Many of the most important books I've read were ones I just that someone just dumped somewhere, from authors I had never heard of, and that I read not for a life-changing experience, but just to kill time.
Serendipity is what I think they call this.
Sometimes, the value of experience only presents itself years later. I thought I was wasting a year of my life working in a chocolate factory, but I reflect on those experiences and lessons I learned every day, a decade later. Books are experiences we transmit to others.
Well, about that...
Hot take: books don't change your life. You have to take what you've read and integrate it into your life through action. It doesn't happen through osmosis. It takes time and effort.
There's a phrase for books that are designed to "change your life" by changing your perception: epiphany porn. A magic realization that changes your life forever until you forget it next week because you're onto the next book that promises another epiphany.

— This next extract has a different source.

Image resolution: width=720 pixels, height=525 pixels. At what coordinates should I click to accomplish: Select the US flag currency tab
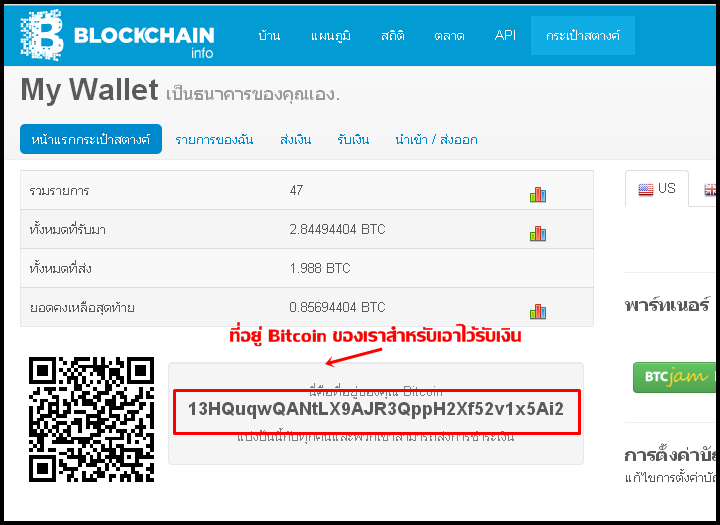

This blogger also implies that there's just no way to decide what to read. With 40 million, or even 4 million, books to choose from, who can pick? As if it were just a matter of picking one out of a hat. It's like he hasn't seen a bibliography, or Goodreads, or even just a list of books that some publisher puts online.
Here's a better plan: you should read the great books. They will change your life, but in deeper, more subtle ways. Start with the Greeks, then the Romans, medieval poets, Elizabethan dramatists, Enlightenment philosophers, Victorian novelists, and modernists. But don't take my word for it. Read any one of the hundreds of books about the Western canon. Skim the table of contents of the Harvard Classics series. Go through the Modern Library list of best books of the 20th century. A good rule is: is it an old book, but still in print, and still being widely discussed (in books, not on Reddit)? If so, read it. There's a reason there are still annual conferences where people are discussing Plato, Milton, Woolf, Joyce, and so on. There's a reason there are whole libraries dedicated to Shakespeare alone. There's no such phenomenon which surrounds the latest self-help book trending on TikTok.
Here's an example: should you read Hamlet, or Atomic Habits? Reading Hamlet will expose you to complex human emotions, deep ideas, and ingenious turns of phrase. It will unlock for you a whole wing of the library which discusses it, and conversations with others that have read it. You'll understand the many references to the play throughout Western culture, and the books that are based on it. On the other hand, reading Atomic Habits might change the way you think about your habits. I quite enjoyed it myself. It was interesting. But a hundred years from now, people are still going to be reading Hamlet, and the same is not true for whatever so-called "life-changing" book came out last week.
> « Esope, ce grand homme, vit son maistre qui pissoit en se promenant : Quoy donq, fit-il, nous faudra-il chier en courant ? » — MdM (ca. ~1580)
https://fr.wikisource.org/wiki/Page:Montaigne_-_Essais,_Éd_d...
...my life, as I define and live it, is improved every time I cheer on Mr. Lee's Rat-Thing during a casual re-read of Snow Crash. :)
Even if I consume some (imaginary, of course) empirically perfect amount of Damned Good Books while saving 50,000 orphans as I run 17 simultaneous triathlons and complete my third PhD and turn my fourth startup into an IPO I will still die in the blink of an eye, still leave things unfinished and rough, and still be erased by time. I’d rather embrace the inefficiency of living insofar as it brings contentment.
You do you, but please don’t try to tell me what I do or don’t have time for.